В ночь на сегодня совершил первую небольшую поездку по материковому льду Антарктиды. Мы выехали на трех «Пингвинах» — два из них тянули сани с грузом мяса. Мы должны были добраться до первого склада, расположенного в двадцати километрах к югу от Мирного, по пути к Комсомольской, Пионерской и Востоку. Кроме водителей и радистов с нами отправились Трёшников, главный инженер экспедиции Парфёнов и начальник наземного транспорта Бурханов. Я сидел в третьей машине, в «Пингвине» э 1, водителем которой был Станислав Ромакин, а радистом Илья Журейко.

Мы направляемся на юг-запад, справа ещё видно море Дейвиса с его белой ледяной спиной, обращённой к материку, и тёмной водой вдали. Затем дорога поворачивает на юг. Лёд все выше вздымается над уровнем моря, размеренно и неторопливо взбегая вверх чуть приметными волнами. Тут он гладкий и целый, без разводьев. Видишь один лишь белый снег, широкие синеватые следы головных саней и самые сани с горой мяса на них. И синее небо, залитое мирным светом солнца, прячущегося за куполом Антарктиды. Единственное живое существо — это похожий на нашу ласточку маленький снежный буревестник, который кружит перед самым «Пингвином». Радисты говорят, что эти птички попадаются на материке в пятидесяти километрах от берега. Любопытно, что их туда манит, — там ведь нет ни комаров, ни жуков, словом, ничего, кроме свежего морозного воздуха, льда и неба. Если в Мирном температура минус один градус, то в десяти километрах от него она уже падает до 15 градусов. Ветер стал крепче и холоднее, по льду стального цвета пробегают низкие параллельные волны метели.

«Пингвины» вместительны. В носовой части расположен щиток приборов со всевозможными измерителями, невысокое сиденье для водителя, радиопередатчик и приёмник. В кузове пол более высокий, тут стоят стол и стулья, обитые зеленой клеёнкой. В задней части расположен внизу мотор. Над ним ниша, в которой можно спать или хранить весьма объёмистый груз.

Видимость из «Пингвина» плохая, хуже, чем из любой другой машины, передвигающейся по льду. Лишь прямоугольное окно перед водителем сравнительно большое и необмерзающее. Из высоких же иллюминаторов по обеим сторонам не обмерзают только правые. Иллюминаторы в боковых дверях тоже обмерзают. Водитель не видит, что делается с буксируемыми санями, — задний иллюминатор находится слишком далеко от него и высоко и тоже, как правило, обмерзает. Это один из недостатков «Пингвина».

При здешнем снеге и бездорожье двести сорок лошадиных сил не ахти какая мощь. Нам было видно, что «Пингвинам», идущим впереди, нелегко тащить свои сани. Разумеется, без саней и на более или менее приличном льду «Пингвин» без особого труда проходит по двадцати километров в час и больше. Это неплохо. Пока машины только испытываются, и главные экзамены по преодолению материковых льдов у них ещё впереди.

## Записи из коллекции
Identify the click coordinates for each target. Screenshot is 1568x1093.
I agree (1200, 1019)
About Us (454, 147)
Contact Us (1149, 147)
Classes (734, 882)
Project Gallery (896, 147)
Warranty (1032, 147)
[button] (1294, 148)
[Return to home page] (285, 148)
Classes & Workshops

## Задания к упражнению
A. Назовите всех людей, которые упомянуты по фамилии в тексте о поездке по льду Антарктиды.
B. Продолжите текст о поездке по льду Антарктиды после его последнего предложения.
Строки здесь не используются.

## Ответы к заданиям
A. Трёшников, Парфёнов (главный инженер экспедиции), Бурханов (начальник наземного транспорта), Станислав Ромакин (водитель) и Илья Журейко (радист).

B.
Два передних «Пингвина» благополучно доставили свою кладь на 20-й километр. Мы туда не добрались. Примерно в двенадцати километрах от Мирного отказал мотор. Наш радист связался с Мирным, а потом с двумя другими «Пингвинами», чтобы посоветоваться с их водителями. Затем мотор заработал снова, мы проехали ещё с километр, но после этого антифриз закипел, ниша над мотором наполнилась паром, и на этот раз мы стали окончательно. Ромакин принялся чинить машину, а мы с радистом легли на стулья поспать. Последнее, что я видел перед тем как заснуть, — это синее небо сквозь открытый люк в потолке и радист, который сдирал с головы звукоизолирующие наушники.

Мы пересели на «Пингвин», возвратившийся с 20-го километра. У Мирного, на бугристой дороге, изъезженной тракторами, он нёсся с максимальной скоростью. Трясло так, что о сне и думать было нечего.

10 января 1958

Сегодня в полдень «Обь» и «Кооперация» покинули рейд Мирного. Более мощная «Обь» прошла по прежнему каналу впереди, а «Кооперация» — следом. Их прощальные гудки были едва слышны в Мирном. Белый корпус «Кооперации» закрывал идущую впереди «Обь», а потом оба корабля слились в одно расплывчатое пятно и вскоре пропали из виду.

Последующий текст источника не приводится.